I’m not in any way saying that we should not be helping people. We should be helping people. As Harry said about the Habitat staff in the offBeat piece:

These guys are bending over backwards to help people, doing more even than I thought they would: There are legal services available; they’ve got credit counseling. It was actually a surprise to me how available all this stuff was to the applicants. It’s just a matter of calling, setting up an appointment, and doing a little bit of work.

offBeat stirring this pot in this manner is irresponsible. If they want to stir the pot, why not get on the city about the crime. A student of mine was robbed at gunpoint, and bound and gagged in his own home last weekend. Stir the pot about that. One annoying French Quarter resident/irritant is trying to get one of the few modern jazz venues in town shut down. Stir the pot about that.

offBeat won’t say this, but I will. Harry and Branford, Thank you very much for what you are doing. It is people like you that have the best chance of saving New Orleans from itself. Don’t let the bastards get you down.

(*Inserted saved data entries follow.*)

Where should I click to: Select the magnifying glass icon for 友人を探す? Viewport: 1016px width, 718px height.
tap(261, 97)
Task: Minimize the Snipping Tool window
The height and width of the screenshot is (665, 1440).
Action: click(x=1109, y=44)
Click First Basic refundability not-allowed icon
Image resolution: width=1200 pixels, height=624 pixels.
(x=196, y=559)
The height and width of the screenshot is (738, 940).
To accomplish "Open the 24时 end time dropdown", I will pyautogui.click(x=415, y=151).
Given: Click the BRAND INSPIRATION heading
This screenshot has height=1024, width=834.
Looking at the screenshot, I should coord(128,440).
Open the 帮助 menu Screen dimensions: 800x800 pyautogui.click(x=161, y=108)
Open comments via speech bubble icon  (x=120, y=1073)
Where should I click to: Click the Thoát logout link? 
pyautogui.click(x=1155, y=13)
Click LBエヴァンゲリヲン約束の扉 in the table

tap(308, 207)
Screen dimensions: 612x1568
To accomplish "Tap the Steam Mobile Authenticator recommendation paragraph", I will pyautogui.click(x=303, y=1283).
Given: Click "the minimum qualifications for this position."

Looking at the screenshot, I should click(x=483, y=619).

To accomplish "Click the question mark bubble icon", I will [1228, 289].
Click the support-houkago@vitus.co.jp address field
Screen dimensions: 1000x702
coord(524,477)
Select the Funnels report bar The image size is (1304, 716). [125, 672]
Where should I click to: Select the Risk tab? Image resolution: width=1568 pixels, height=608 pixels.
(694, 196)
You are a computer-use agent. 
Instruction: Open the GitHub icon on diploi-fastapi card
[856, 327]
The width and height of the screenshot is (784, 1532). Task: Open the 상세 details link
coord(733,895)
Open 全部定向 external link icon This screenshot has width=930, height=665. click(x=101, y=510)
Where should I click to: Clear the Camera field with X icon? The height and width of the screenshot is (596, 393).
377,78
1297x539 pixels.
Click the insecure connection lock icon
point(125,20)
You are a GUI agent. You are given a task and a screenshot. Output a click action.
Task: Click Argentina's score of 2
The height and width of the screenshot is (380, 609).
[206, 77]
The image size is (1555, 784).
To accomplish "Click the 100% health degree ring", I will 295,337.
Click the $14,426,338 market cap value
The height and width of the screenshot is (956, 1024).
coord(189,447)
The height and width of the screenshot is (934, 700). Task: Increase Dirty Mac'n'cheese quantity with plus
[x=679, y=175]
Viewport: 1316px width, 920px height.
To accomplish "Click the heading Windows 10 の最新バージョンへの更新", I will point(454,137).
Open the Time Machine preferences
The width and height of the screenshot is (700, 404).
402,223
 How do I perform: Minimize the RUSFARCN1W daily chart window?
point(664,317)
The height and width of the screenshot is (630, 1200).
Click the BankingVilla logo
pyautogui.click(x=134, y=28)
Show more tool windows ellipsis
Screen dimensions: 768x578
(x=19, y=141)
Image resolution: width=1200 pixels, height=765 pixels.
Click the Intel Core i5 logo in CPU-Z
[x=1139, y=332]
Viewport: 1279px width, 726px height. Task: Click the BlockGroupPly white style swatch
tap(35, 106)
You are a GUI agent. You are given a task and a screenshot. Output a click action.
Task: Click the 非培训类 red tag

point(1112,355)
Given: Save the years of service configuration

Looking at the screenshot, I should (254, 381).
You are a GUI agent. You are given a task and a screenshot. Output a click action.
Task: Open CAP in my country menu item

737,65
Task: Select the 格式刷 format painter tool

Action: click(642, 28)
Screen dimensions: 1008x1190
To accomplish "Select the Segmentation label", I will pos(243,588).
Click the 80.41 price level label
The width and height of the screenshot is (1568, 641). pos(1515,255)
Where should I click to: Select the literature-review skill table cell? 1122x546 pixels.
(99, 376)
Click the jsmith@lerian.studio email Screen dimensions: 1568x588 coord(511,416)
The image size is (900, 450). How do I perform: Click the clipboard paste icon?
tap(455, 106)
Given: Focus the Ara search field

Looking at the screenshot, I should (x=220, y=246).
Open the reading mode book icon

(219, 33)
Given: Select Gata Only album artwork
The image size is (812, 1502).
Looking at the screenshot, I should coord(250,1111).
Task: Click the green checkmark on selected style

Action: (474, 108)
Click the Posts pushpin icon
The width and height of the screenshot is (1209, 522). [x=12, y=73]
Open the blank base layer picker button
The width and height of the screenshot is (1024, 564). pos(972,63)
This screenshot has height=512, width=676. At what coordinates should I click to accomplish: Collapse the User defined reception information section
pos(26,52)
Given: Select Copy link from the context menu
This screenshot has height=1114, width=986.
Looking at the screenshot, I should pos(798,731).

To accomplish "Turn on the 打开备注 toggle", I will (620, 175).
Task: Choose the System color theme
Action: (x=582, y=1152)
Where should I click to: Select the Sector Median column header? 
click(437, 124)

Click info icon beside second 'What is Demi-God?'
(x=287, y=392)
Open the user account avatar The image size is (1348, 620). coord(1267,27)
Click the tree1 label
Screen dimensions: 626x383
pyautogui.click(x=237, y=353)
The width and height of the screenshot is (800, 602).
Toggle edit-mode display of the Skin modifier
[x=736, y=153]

2 thoughts on “Offbeat doesn’t get it, or just saying “thank you” would be fine

  1. Great post, Jeff. No, you’re not imagining it. Offbeat ran an interview, and when they realized they missed asking a few follow-up questions, they inserted what they thought were “zingers” in the text of the printed Q&A. I’ve never seen this done before.

    As a Habitat board member and pretty involved in the Musicians Village and other work being done by Habitat, I’m pretty invested on this whole issue. So I have written Ms. Ramsey and Mr. Rawls and advised them that at least one of these “zingers” is oddly inaccurate … the big one you quote, above, that claims that a promise of “only musicians” was “certainly the tone of the initial message, so much so that none of the stories written about the Musicians’ Village printed in New Orleans mentioned that the village would not be reserved strictly for musicians.”

    You’d think that a statement like this would be supportable. Hmmm. Then what about these sources:

    Times-Picayune, front page of Metro, Jan. 6, 2006 (before Habitat even owned the land, much less had began raising money in earnest):
    “Some of the musicians who live in the village will donate their time to young students who are interested in learning New Orleans music in the New Orleans way, Branford Marsalis has said. _The musicians village will be inhabited by nonmusicians as well, Pate said. The mix has not been determined._”

    And this, in Gambit on April 25, 2006:
    “_Although non-musicians are eligible to live in Musicians Village_, Habitat New Orleans is targeting most of its outreach at that community via the Musicians Hurricane Relief Fund, the Tipitina’s Foundation and Habitat affiliates in areas that took in large numbers of evacuees.”

    Both articles “printed in New Orleans” make it pretty clear, seems to me, and set the record straight from the start. And then there are the other articles that you write about. I think that your take on them is dead on. The good news is that they haven’t deterred Habitat from welcoming musicians, helping them clean up their credit, and empowering them to transform their lives. It’s happening, and ultimately the Musicians Village will be teeming with musicians and their families.

    Thanks again for your support, Jeff.